Arriération mentale et intégration dans la modernité

Le fait religieux serait expliqué par les penseurs d'aujourd'hui d'un revers de main par l'expression d'une faiblesse de l'esprit dont les personnes croyantes ne peuvent se détacher et sont condamnées à porter.

La religion et les archaïsmes qui lui sont liés seraient l'authentique expression d'une arriération mentale collective où est convoqué le vocabulaire médical pour la critiquer.

Le fait religieux serait expliqué par les penseurs d'aujourd'hui d'un revers de main par l'expression d'une faiblesse de l'esprit dont les personnes croyantes ne peuvent se détacher et sont condamnées à porter.

Ce couple idéologique antithétique accompagne les manifestations néo-raciales qui sont devenues des normes d'application politique et sociale.  Les normes, les seules, d'application politique et sociale aujourd'hui sur le discours sur l'islam de France et son "peuple", les musulmans.

Le discours sur la laïcité se déploie dans le discours politique comme un chantage, une pression idéologique qui ferait valoir certaines valeurs et certains principes comme des normes suprêmes d'application sociale.

La laïcité est cette clef qui permettrait un passage symbolique entre l'arriération mentale vers l'intégration à la modernité par les valeurs républicaines universalistes.

Ses potentiels candidats doivent l'intégrer, la comprendre, l'accepter et la valider. S'assimiler, quitte à perdre de leur individualité en chemin en tant qu'ils représentent un élément méritant de cet ensemble autre.

Plus philosophiquement, on se rend compte que la population européenne possède une culture qui la rend capable de faire de l'objectivation religieuse. Si je me permets un peu de jargon spécialiste, leur praxis culturelle leur permet d'objectiver leur subjectivité.

Cette praxis permet l'ouverture d'un champ où se maintiennent toutes ensembles la religion (dans sa pratique républicaine, bien sûr), la politique et la culture.

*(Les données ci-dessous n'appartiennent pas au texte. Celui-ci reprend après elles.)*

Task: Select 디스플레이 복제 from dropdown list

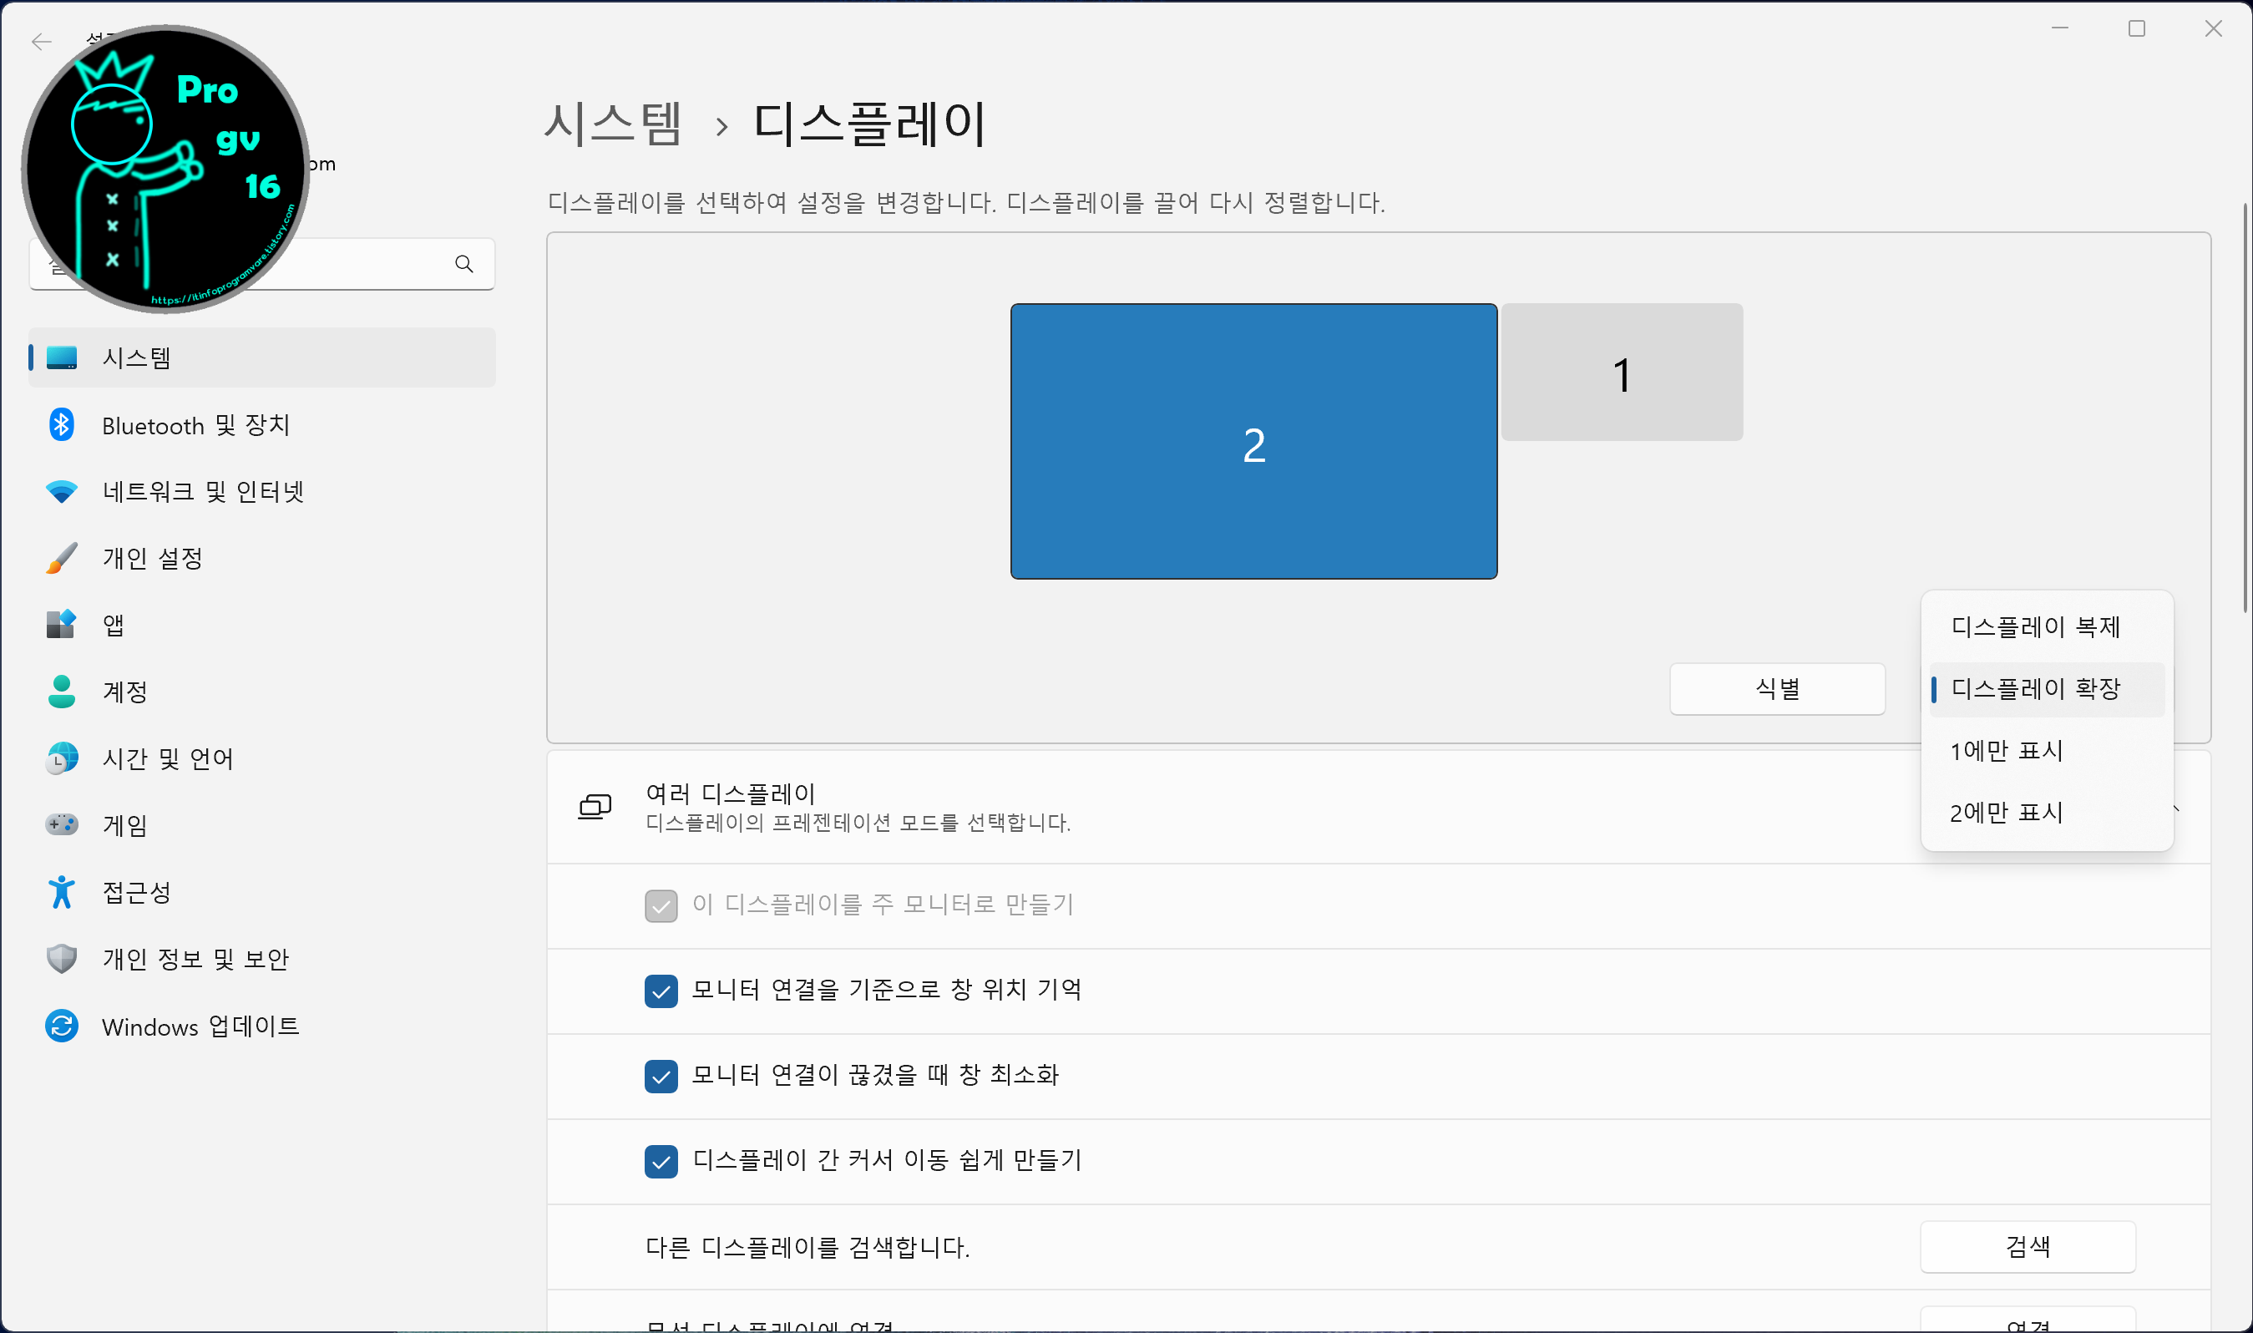Action: [2035, 626]
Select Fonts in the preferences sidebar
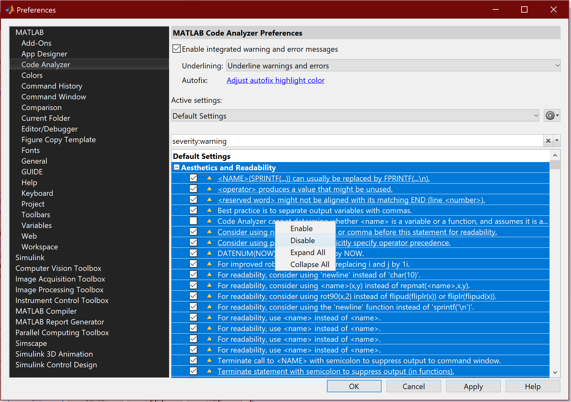The height and width of the screenshot is (402, 571). 30,150
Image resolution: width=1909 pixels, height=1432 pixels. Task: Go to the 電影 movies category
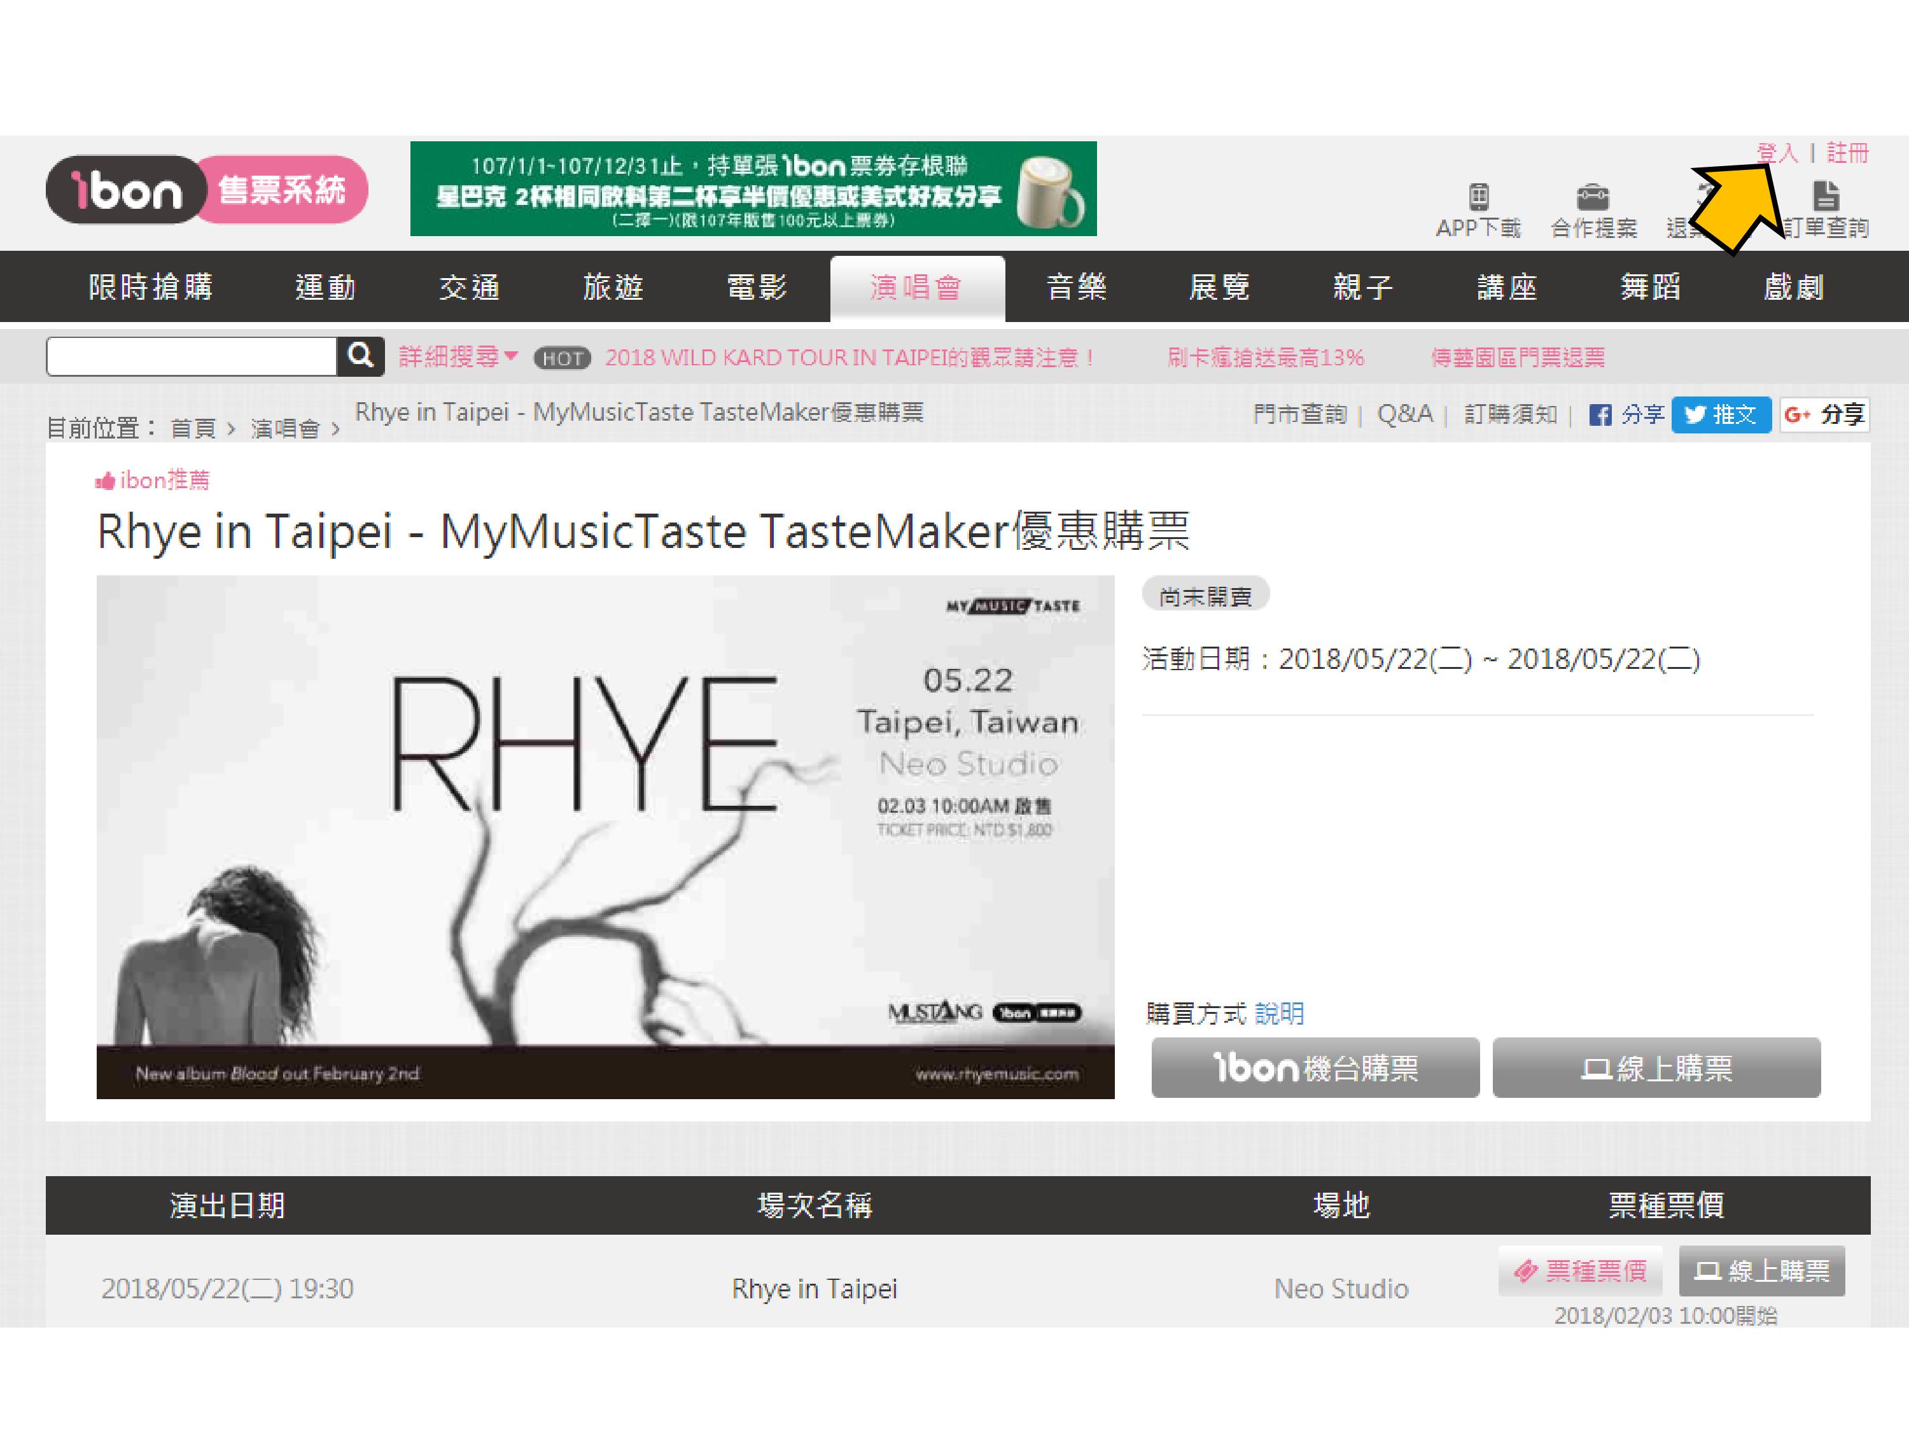point(757,287)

Il est admissible dans un contexte européen sécularisé d'avoir empiriquement des convictions religieuses mais elles resteront toujours inférieures à la transcendance culturelle. La transcendance culturelle, qui offre la possibilité de critiquer la religion tout en conditionnant ses modalités d'existence.  La praxis culturelle, qui a comme force par rapport au culte religieux de pouvoir en déterminer sans passion, d'un point de vue intellectuel, les limites.